[PROBLEM REQUIREMENTS] From the first record below to the last, retype each one exactly.

[RECORDS PROVIDED]
>>
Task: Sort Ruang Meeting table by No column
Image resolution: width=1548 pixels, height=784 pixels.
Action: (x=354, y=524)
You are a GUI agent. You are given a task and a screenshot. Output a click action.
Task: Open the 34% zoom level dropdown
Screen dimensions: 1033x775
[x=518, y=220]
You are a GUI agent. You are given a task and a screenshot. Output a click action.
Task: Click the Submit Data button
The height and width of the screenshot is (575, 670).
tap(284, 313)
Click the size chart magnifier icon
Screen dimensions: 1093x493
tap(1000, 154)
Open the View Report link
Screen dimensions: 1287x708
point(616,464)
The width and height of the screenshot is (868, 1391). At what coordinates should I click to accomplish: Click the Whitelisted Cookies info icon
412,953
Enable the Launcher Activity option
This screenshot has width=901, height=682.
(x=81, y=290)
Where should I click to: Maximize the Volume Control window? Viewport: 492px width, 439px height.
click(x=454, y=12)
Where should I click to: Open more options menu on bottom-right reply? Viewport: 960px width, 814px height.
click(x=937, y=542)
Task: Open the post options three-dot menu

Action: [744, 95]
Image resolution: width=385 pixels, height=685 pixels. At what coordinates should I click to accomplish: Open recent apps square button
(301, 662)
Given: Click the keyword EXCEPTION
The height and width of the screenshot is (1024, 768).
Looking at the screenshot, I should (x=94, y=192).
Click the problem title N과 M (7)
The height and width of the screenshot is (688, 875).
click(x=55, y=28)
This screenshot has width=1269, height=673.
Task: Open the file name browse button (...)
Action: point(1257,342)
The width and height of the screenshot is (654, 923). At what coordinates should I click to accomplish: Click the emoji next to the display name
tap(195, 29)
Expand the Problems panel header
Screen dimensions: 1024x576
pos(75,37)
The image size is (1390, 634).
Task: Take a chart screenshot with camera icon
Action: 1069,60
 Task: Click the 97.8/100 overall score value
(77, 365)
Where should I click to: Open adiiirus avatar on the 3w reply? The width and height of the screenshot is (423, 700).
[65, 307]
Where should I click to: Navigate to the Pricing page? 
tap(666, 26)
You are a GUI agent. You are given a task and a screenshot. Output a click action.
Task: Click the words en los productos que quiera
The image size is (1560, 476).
<<
[FINAL ANSWER]
Task: Sort Ruang Meeting table by No column
Image resolution: width=1548 pixels, height=784 pixels.
Action: (x=354, y=524)
You are a GUI agent. You are given a task and a screenshot. Output a click action.
Task: Open the 34% zoom level dropdown
Screen dimensions: 1033x775
[x=518, y=220]
You are a GUI agent. You are given a task and a screenshot. Output a click action.
Task: Click the Submit Data button
The height and width of the screenshot is (575, 670).
tap(284, 313)
Click the size chart magnifier icon
Screen dimensions: 1093x493
tap(1000, 154)
Open the View Report link
Screen dimensions: 1287x708
point(616,464)
The width and height of the screenshot is (868, 1391). At what coordinates should I click to accomplish: Click the Whitelisted Cookies info icon
412,953
Enable the Launcher Activity option
This screenshot has width=901, height=682.
(x=81, y=290)
Where should I click to: Maximize the Volume Control window? Viewport: 492px width, 439px height.
click(x=454, y=12)
Where should I click to: Open more options menu on bottom-right reply? Viewport: 960px width, 814px height.
click(x=937, y=542)
Task: Open the post options three-dot menu

Action: [744, 95]
Image resolution: width=385 pixels, height=685 pixels. At what coordinates should I click to accomplish: Open recent apps square button
(301, 662)
Given: Click the keyword EXCEPTION
The height and width of the screenshot is (1024, 768).
Looking at the screenshot, I should (x=94, y=192).
Click the problem title N과 M (7)
The height and width of the screenshot is (688, 875).
click(x=55, y=28)
This screenshot has width=1269, height=673.
Task: Open the file name browse button (...)
Action: point(1257,342)
The width and height of the screenshot is (654, 923). At what coordinates should I click to accomplish: Click the emoji next to the display name
tap(195, 29)
Expand the Problems panel header
Screen dimensions: 1024x576
pos(75,37)
The image size is (1390, 634).
Task: Take a chart screenshot with camera icon
Action: 1069,60
 Task: Click the 97.8/100 overall score value
(77, 365)
Where should I click to: Open adiiirus avatar on the 3w reply? The width and height of the screenshot is (423, 700).
[65, 307]
Where should I click to: Navigate to the Pricing page? 
tap(666, 26)
You are a GUI agent. You are given a task and a screenshot. Output a click action.
Task: Click the words en los productos que quiera
The image size is (1560, 476).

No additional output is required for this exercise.